気温が上がってくると、冷たい飲み物が欲しくなりますね。
昔の日本では、冷やして飲むのは麦茶と決まっていましたが・・・今では緑茶やウーロン茶、ジャスミン茶、ほうじ茶など、いろんな種類のお茶が季節を問わず冷たいドリンクとして市販される時代となりました。
もちろん和紅茶も、暑い季節はぜひアイスで楽しんでみましょう。
西洋の紅茶に比べるとクセがない“緑茶寄りの紅茶”なので、冷やしても飲みやすいのがいいところ。熱中症予防や水分補給だけでなく、ビタミンやミネラルの摂取もできる健康にいい飲み物です。
アイスティーを世に広めたのは「アメリカ万博に参加したイギリス人」
今でこそ日本では当たり前のように飲まれているアイスティー。
その発祥については諸説あり、19世紀には氷を入れた紅茶、冷蔵庫で冷やした紅茶が飲まれており、レシピも発表されていたという話も。
しかし過去をさかのぼれば「紅茶をアイスで飲む」という文化は、意外な形で普及を始めた歴史があります。
契機は1904年のアメリカ・セントルイス万博。

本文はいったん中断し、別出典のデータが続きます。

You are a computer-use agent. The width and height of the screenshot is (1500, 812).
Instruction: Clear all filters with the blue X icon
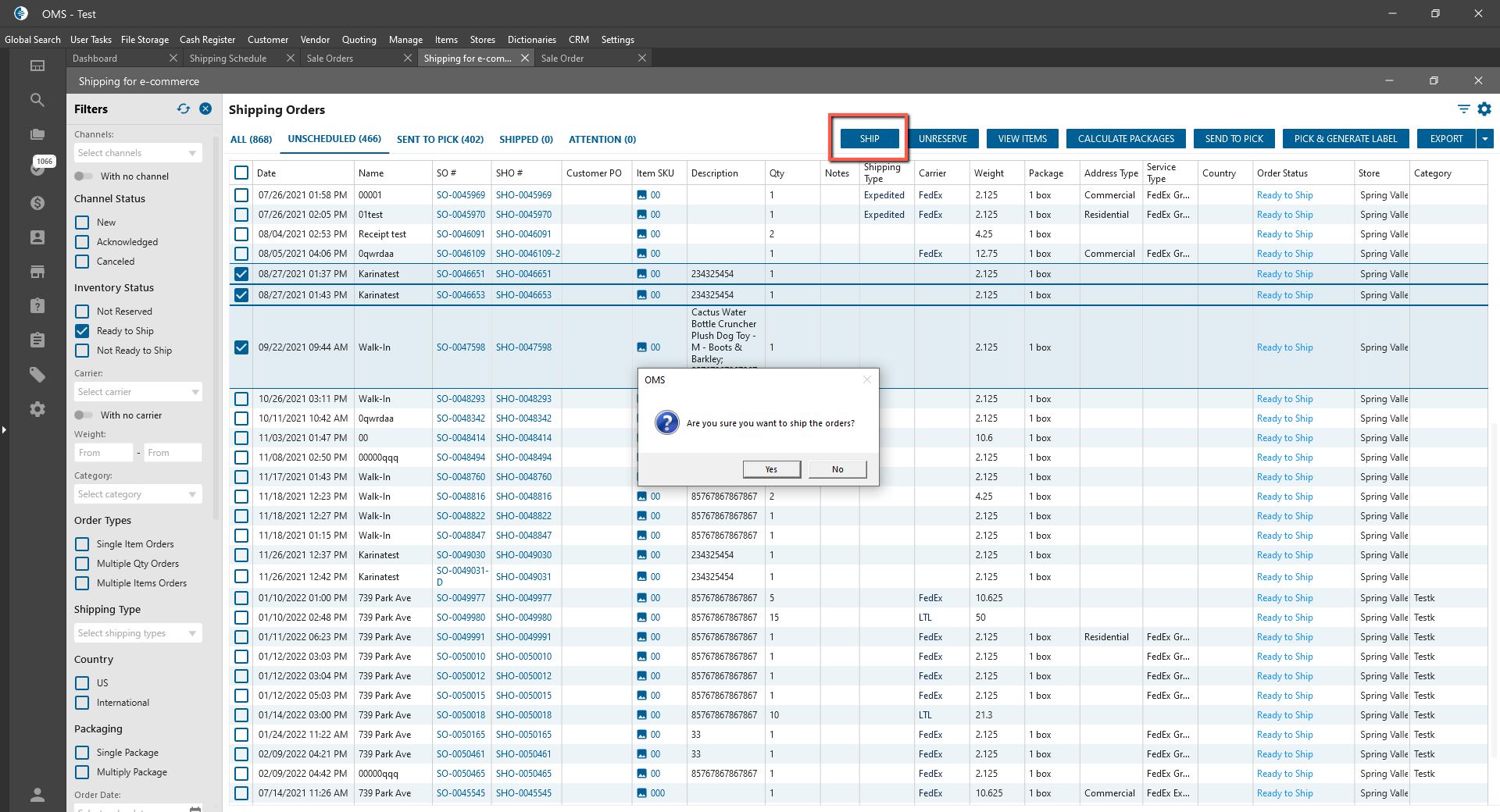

イギリスの紅茶商リチャード・ブレチンデンはインド紅茶をPRするため、来場客に試飲を勧めていました。しかし会場は連日の猛暑続き。熱いお湯で淹れた紅茶は見向きもされません。
暑い中でも人を呼び寄せるためにブレチンデンが考えたのは「紅茶に砕いた氷を入れて提供する」という作戦。これが冷たい飲み物を求めていた人たちの目に留まって大評判に。この出来事をきっかけに「紅茶はアイスでも美味しい」という噂が広がり、アイスティーの認知につながっていったといわれています。
紅茶を「アイスで飲む習慣」ある国・ない国
アメリカで広まり、日本でも一般的な飲み物となったアイスティー。
しかし紅茶の本場イギリスでは、紅茶を冷やして飲む文化は一般的ではありません。
紅茶特有の風味は熱湯で淹れてこそ引き立つもの。イギリスは日本のような猛暑がほとんどなく涼しい気候なので、紅茶をアイスで飲む必要性そのものが小さいのです。中には「わざわざ冷たくして飲みたくない」「邪道だ」と言って受け入れない人もいるそうで、独自の紅茶文化を持つ国ならではのプライドも見え隠れします。
他のヨーロッパ各国でも、シンプルなアイスティーはそれほど飲まれていない模様。オランダやベルギーのアイスティーは炭酸入りがスタンダード。イタリアでは「イタリアンアイスティー」がよく飲まれていますが、これは紅茶ではなくリキュールをベースにしたカクテル(お酒)の名前です。
シンガポールで進む「甘い飲み物を減らす政策」
日本ではアイスティーをストレートで飲むことはそれほど珍しくありませんが、海外だと甘くして飲むのが一般的。特にアジア各国ではカフェなどでガムシロップを山のように入れてから飲む人の姿が普通に見られます。
しかしこの愛飲習慣がもたらしたのは、砂糖の過剰摂取による健康への悪影響。
生活習慣病の1つである糖尿病の罹患率上昇が、アジア全体で問題視されるようになりました。
中でも糖尿病患者数の増加が顕著となったシンガポールでは「国民は砂糖の半分以上を飲料から摂取している」という調査結果のもと、2017年以降国を挙げて甘い飲み物の消費を抑制する取り組みが行われています。
2022年からは糖分(または飽和脂肪酸)の高いパッケージ甘味飲料を対象に、含有量に応じてA~Dの4段階で分類(Nutri-Gradeグレード)を実施。最も糖分が高いDの商品には、メディア広告を全面禁止して消費者の購買意欲に歯止めをかけるというかなり踏み込んだ施策です。
今も現地のコンビニやスーパーで売られている主流は紅茶、緑茶ともに「砂糖入り、はちみつ入り」ですが、コロナ禍によって国民の健康志向にも変化が生じている模様。以前はほとんど見られなかった無糖アイスティーの缶やペットボトルも店頭に並ぶ割合が増えているようです。
和紅茶がアイスでも飲みやすい理由
のどの渇きを癒す目的で飲まれることも多いアイスティー。たくさんの量をゴクゴク飲みたい人にとっては味だけでなく「飲みやすさ」も求めたい点となりますが、和紅茶はそのニーズに適した茶葉といえます。
和紅茶の特徴は強すぎない香りとクセのない飲み心地。風味を適度に味わいつつ、冷たさをしっかりのどで感じられるバランスの良さが魅力です。冷たい緑茶や麦茶もいいですが、アイスの和紅茶も水分やビタミン、ミネラルもしっかり補給できる夏にピッタリの健康飲料です。